Con estas fases en mente y sobre todo, con el objetivo del escenario que hayáis decidido jugar, entre ceja y ceja, deberéis gestionar vuestros recursos y a coordinar vuestras acciones, porque al igual que en el mundo que os ha tocado vivir, en esta Isla Maldita es muy difícil sobrevivir, por no hablar de conseguir la victoria. Para ello, aparte de cooperar, necesitaréis bastante fortuna debido a su gran carga de azar, y es que es una lástima que en este Robinson Crusoe: Aventuras en la Isla Maldita, como en la realidad, el esfuerzo no asegura el triunfo.
Como podéis observar, por una vez no os estoy explicando con precisión las normas y aún no he nombrado sus mecánicas, tan sólo os contaré que es una mezcla de colocación de trabajadores, gestión de recursos y tiradas de dados… por cierto, dados personalizados de muchos tipos y cartas de todos los colores y fichas de tantos tamaños y formas que diría que es un milagro su estado de conservación. Si no fuera porque no creo en milagros y porque la copia del juego que rescaté no está ni mucho menos perfecto. De hecho muchos de los componentes que os vais a encontrar en la caja son por completo fruto de mi trabajo. Eso sí, no puedo apropiarme de todo el mérito, ya que el anterior dueño del juego dejó en su interior un listado con todas las cartas y dados y reglas y sus explicaciones pormenorizadas. Gracias a él o ella podréis jugar al Robinson Crusoe: Aventuras en la Isla Maldita, eso sí, quién sabe si lo que este buen samaritan@ escribió eran las normas originales o una versión del juego que se inventó. Lo que puedo aseguraros es que funciona perfectamente, a pesar de que la preparación es ardua y larga (y para los más impacientes también tediosa) pero desde cuándo eso es un problema para los que, como a nosotros en el Núcleo, nos sobra el tiempo.

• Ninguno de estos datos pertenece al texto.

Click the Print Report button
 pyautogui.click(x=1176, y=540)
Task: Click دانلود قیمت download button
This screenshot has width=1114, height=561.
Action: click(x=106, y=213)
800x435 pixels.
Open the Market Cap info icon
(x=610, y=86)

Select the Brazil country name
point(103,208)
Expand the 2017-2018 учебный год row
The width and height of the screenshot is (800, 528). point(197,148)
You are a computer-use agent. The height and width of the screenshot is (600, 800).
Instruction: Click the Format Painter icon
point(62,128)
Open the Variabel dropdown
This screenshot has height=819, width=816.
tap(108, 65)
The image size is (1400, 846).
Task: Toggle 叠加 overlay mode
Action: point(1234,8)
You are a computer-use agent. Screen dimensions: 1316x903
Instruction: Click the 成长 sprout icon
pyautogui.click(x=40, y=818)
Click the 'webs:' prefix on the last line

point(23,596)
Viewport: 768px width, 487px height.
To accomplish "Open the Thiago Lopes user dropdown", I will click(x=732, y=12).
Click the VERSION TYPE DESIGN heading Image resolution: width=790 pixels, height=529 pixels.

Pero bueno, llevo escribiendo un rato y aún no os he hablado como había pensado antes de dejar fluir la pluma (metafórica claro, yo uso bolígrafo). Quería contaros como la competitividad del sistema ya caído, ridiculizaba lo que se podía conseguir a través de la colaboración y la ayuda al prójimo, nada de caridad, sólo cooperación. Quería jugar con los eufemismos y la manipulación del lenguaje que gobernaba nuestro pasado, hacerla mía por diversión… pero al final he llegado a una conclusión, no merece la pena pervertir de esta manera vuestra infantil inocencia al respecto (por mucho por lo que hayáis pasado, la conserváis intacta), mejor que se quede en el recuerdo de quienes lo sufrimos.